Rows for locating described items
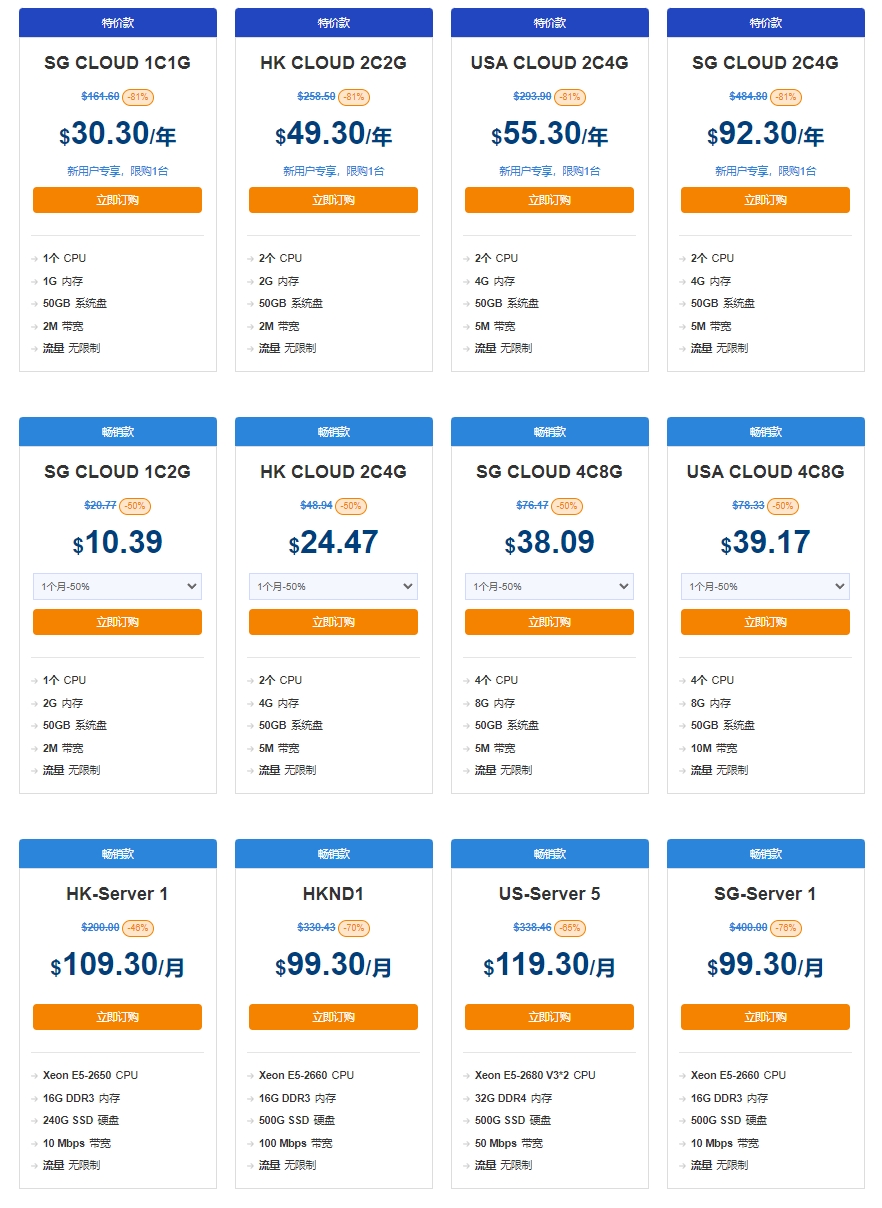
Task: Click the arrow icon beside 10M 带宽
Action: (683, 748)
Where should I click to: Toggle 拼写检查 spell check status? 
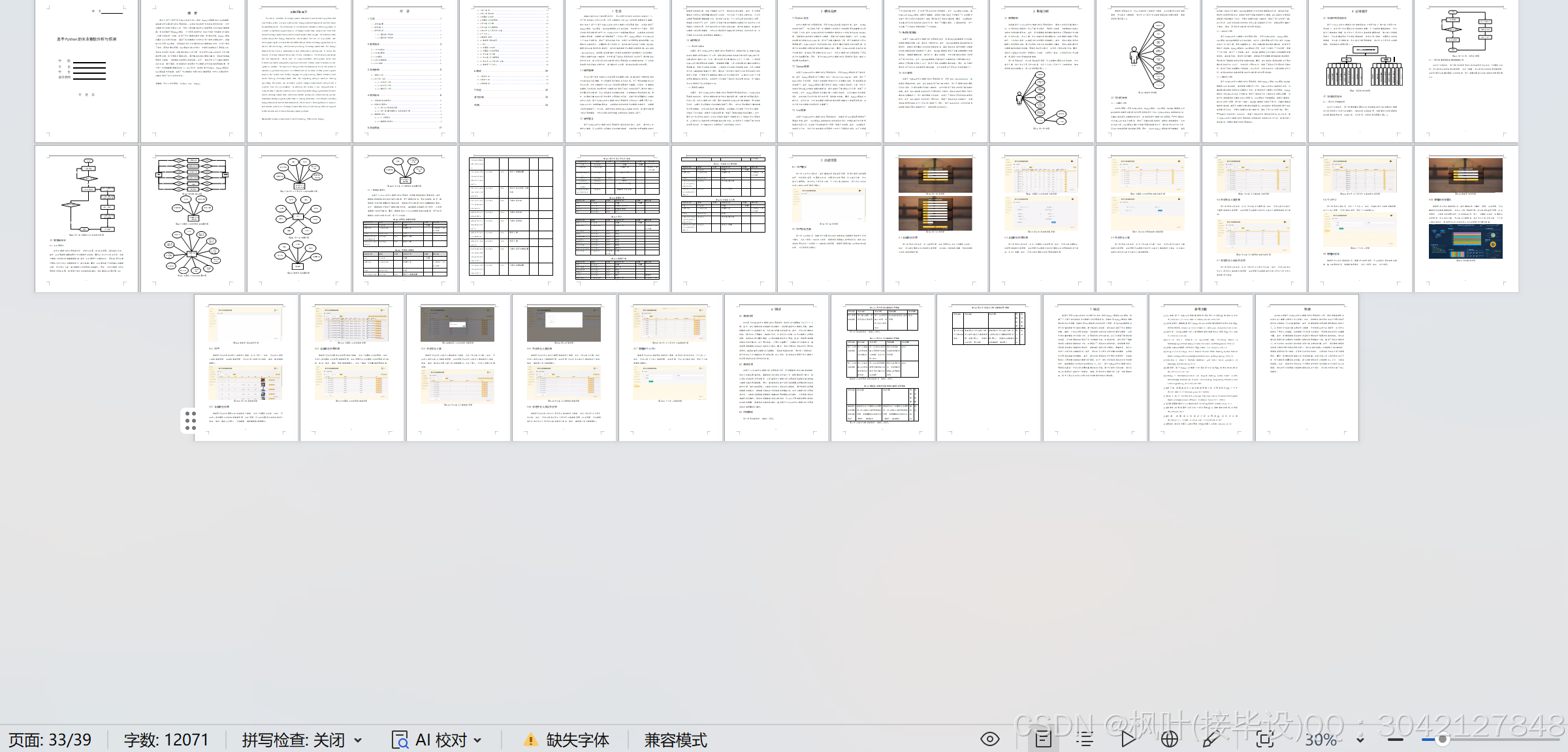(x=293, y=740)
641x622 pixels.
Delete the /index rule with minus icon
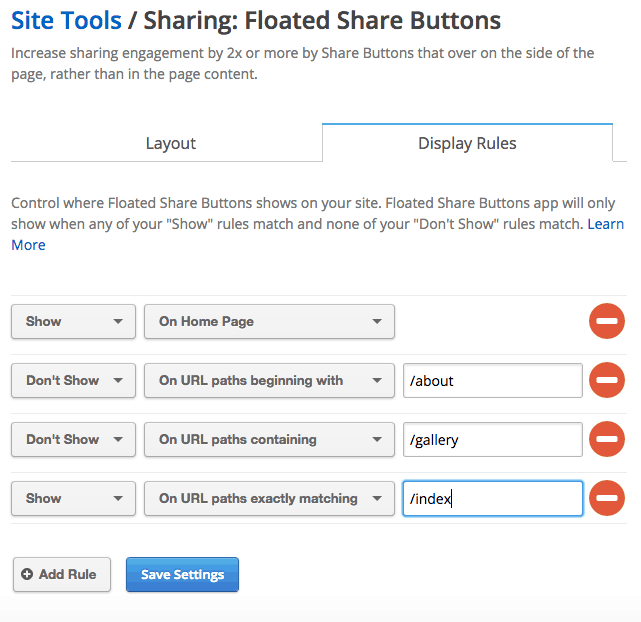607,498
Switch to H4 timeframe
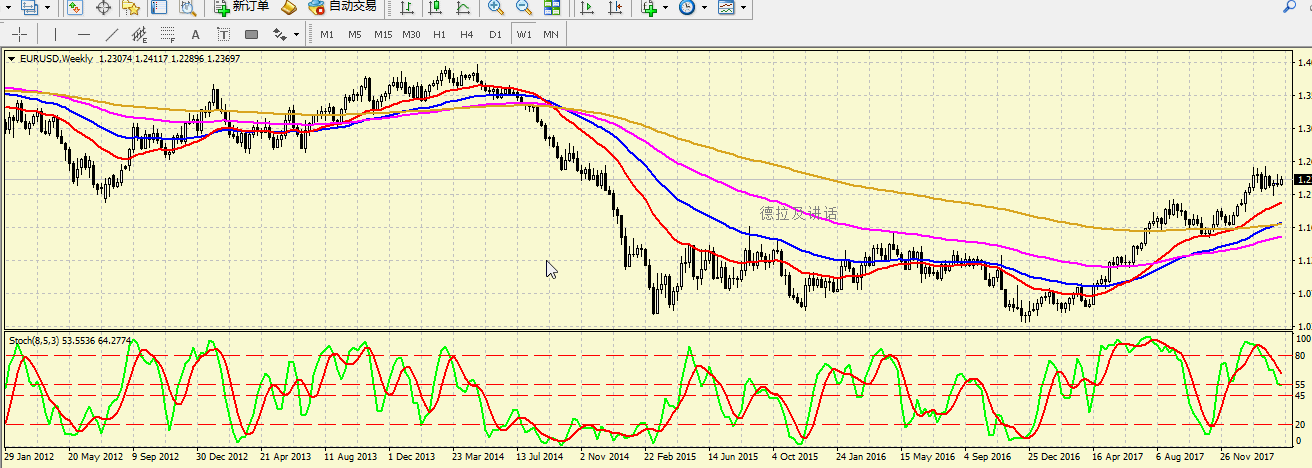The image size is (1312, 468). [x=466, y=35]
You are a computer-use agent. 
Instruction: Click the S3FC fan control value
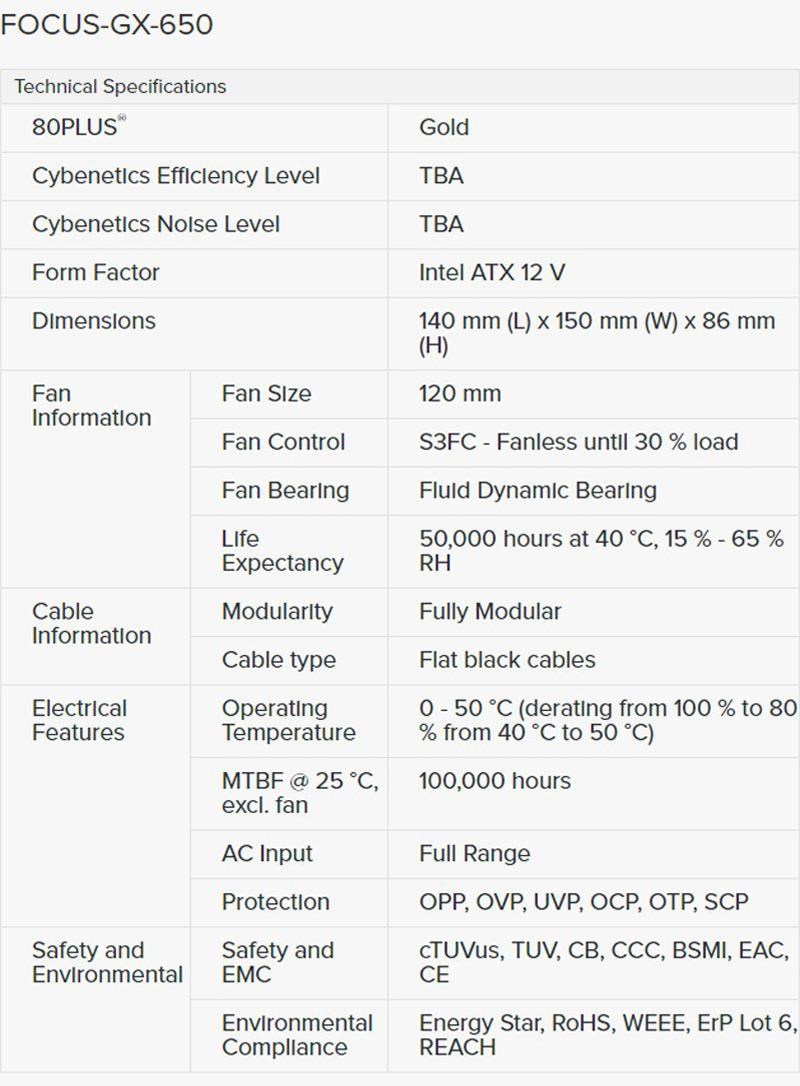[578, 442]
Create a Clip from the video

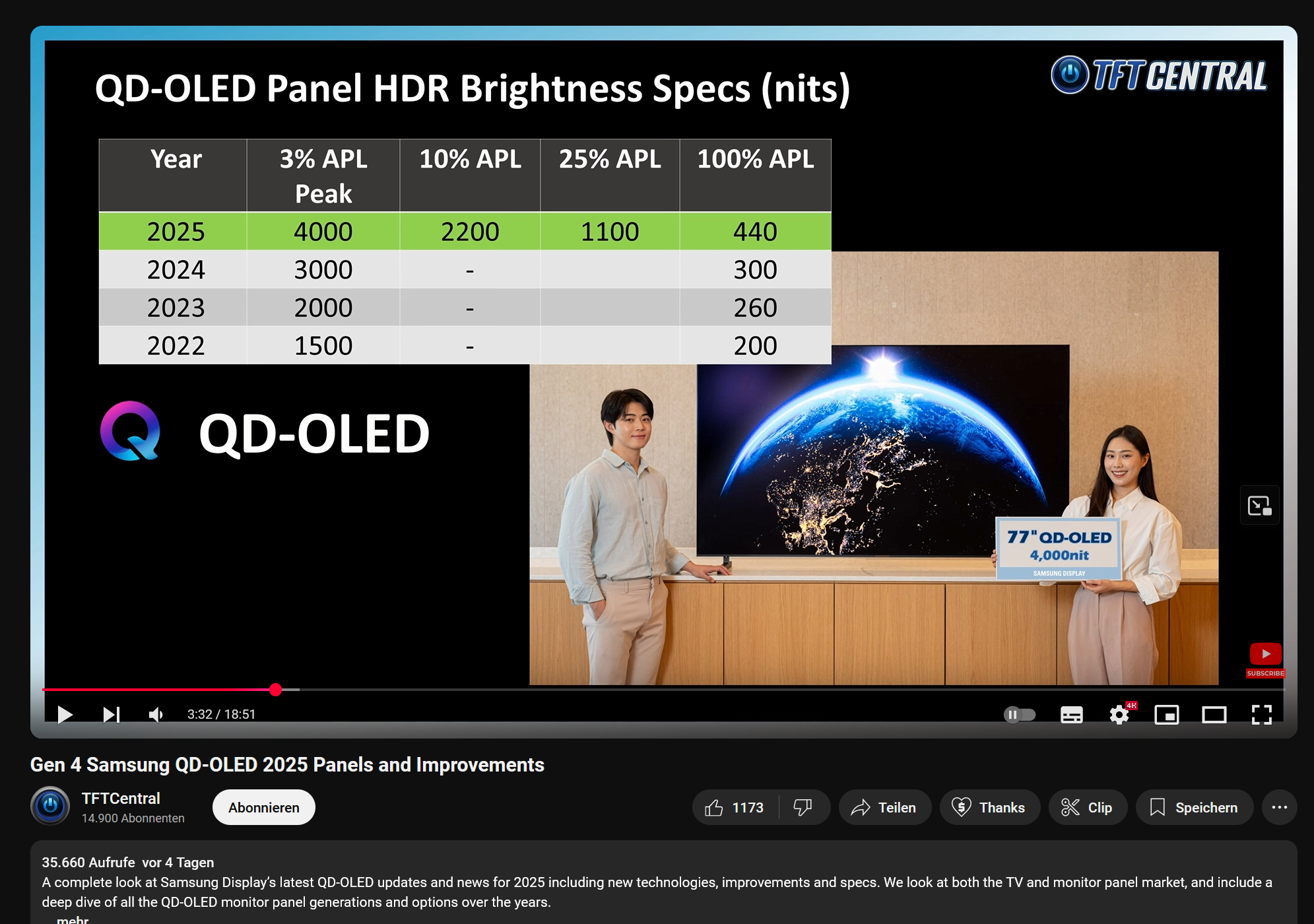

◆ **Your instructions**
Rename "video" to "recording" wherever it appears in the rows above, leaving everything else unchanged. Please leave the pictures out of your answer.

◆ **Solution for this problem**
Task: Click the arrow icon beside 10M 带宽
Action: (683, 748)
Where should I click to: Toggle 拼写检查 spell check status? 
(x=293, y=740)
641x622 pixels.
Delete the /index rule with minus icon
607,498
Switch to H4 timeframe
The image size is (1312, 468). [x=466, y=35]
You are a computer-use agent. 
Instruction: Click the S3FC fan control value
[578, 442]
Create a Clip from the recording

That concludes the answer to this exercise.